Intel says get ready for $99 tablets, $299 Haswell notebooks, $349 hybrids - TheLegace
http://www.zdnet.com/intel-says-get-ready-for-99-tablets-299-haswell-notebooks-349-2-in-1-hybrids-7000022020/?s_cid=e539&ttag=e539
======
dangrossman
The high end of the PC laptop spectrum has been neglected for years. I guess
the market is just too small to care about. I have no idea where they're
taking their profits if they're pushing down on the low-end prices too.

I've been looking for a new laptop for over 2 years, and nobody's been selling
anything worthy of replacing what I'm already using, which was built in 2010.
For a few brief months that year, HP made a wonderful MBP clone (magnesium
alloy case, 1600x900 14" screen with edge-to-edge glass, SSD, etc). Soon
after, that product line turned into the same plastic 1366x768 crap everyone
else was selling, and that's been what's filled store shelves ever since.
Meanwhile, my 2010 laptop is starting to fall apart, with dead pixels, an
overheating GPU and lost battery capacity.

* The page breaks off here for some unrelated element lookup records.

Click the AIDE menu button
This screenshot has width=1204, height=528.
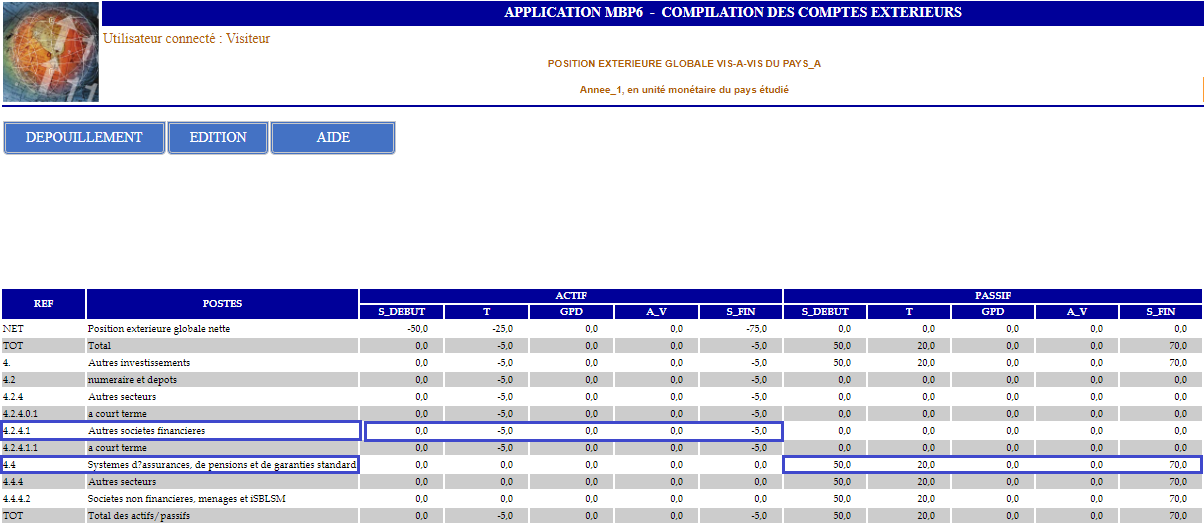pos(333,138)
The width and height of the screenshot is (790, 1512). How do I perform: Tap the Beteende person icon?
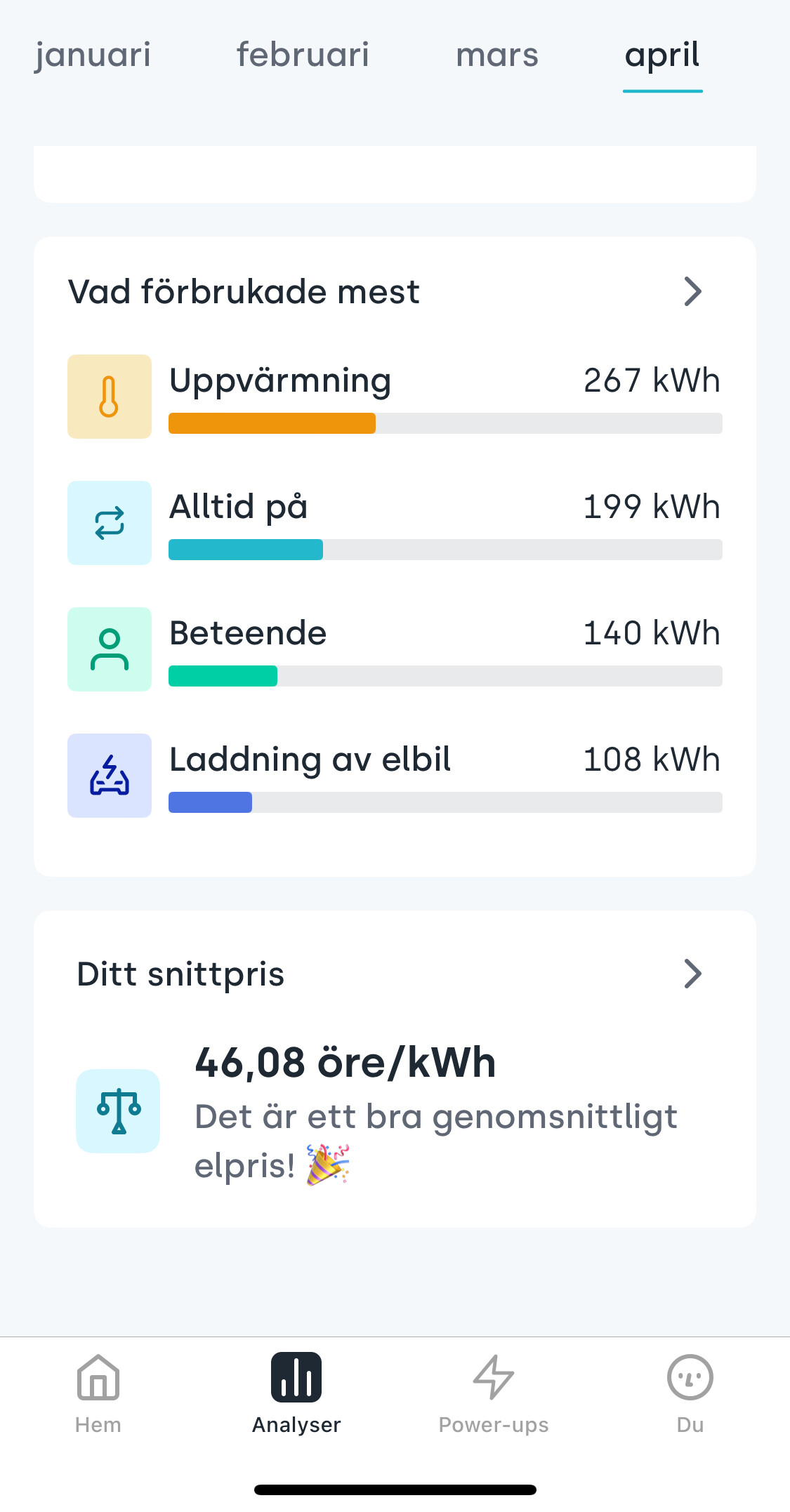pos(109,649)
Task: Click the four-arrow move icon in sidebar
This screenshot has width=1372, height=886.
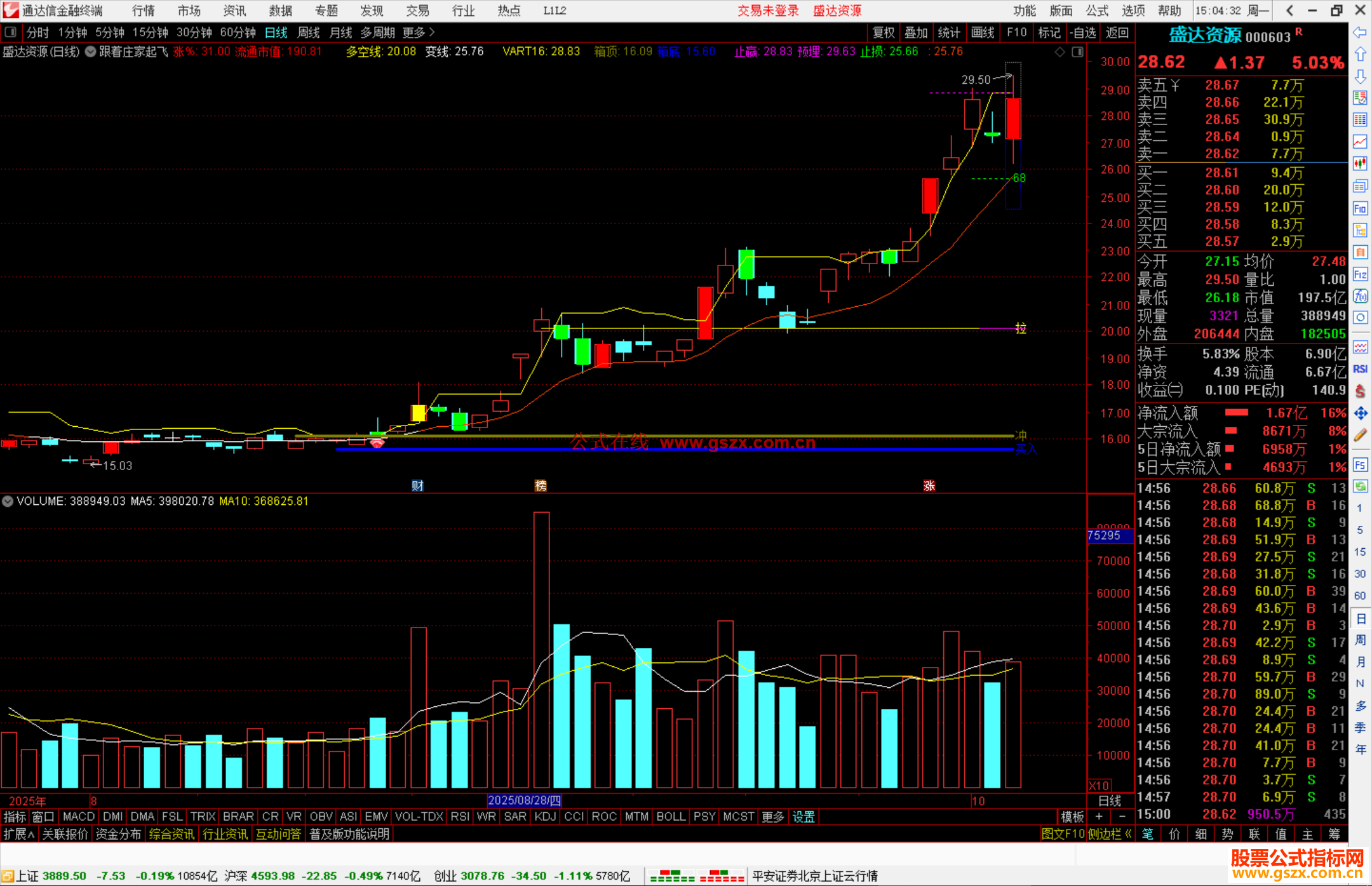Action: [1360, 413]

I am looking forward to buying an ASUS UX301 this November to replace it.
That's the first and only Ultrabook-class laptop I've seen since 2010 that'll
actually be an "upgrade" without buying some thick "gaming" monstrosity. It'll
have a Haswell i7-4558U, which comes with the Intel HD 5100 graphics, the
first Intel integrated graphics chip to outmatch the 3-year-old Radeon in my
current laptop. Plus 8GB RAM, 512GB of RAID-0 SSD, an all metal and glass case
and up to 9 hours of battery life. Assuming this PC in that configuration
actually makes it to market.

What's amazing to me is that this many months after Haswell parts started
showing up in stores, that one ASUS laptop is still the only announced product
by any name-brand manufacturer with the i7-4558U/HD 5100 parts. Every other
new/"refreshed" laptop that'll be in stores this holiday season will either
have an integrated GPU incapable of playing games well on the higher
resolution screens they ship with, or give up its thickness and battery life
for a discrete GPU.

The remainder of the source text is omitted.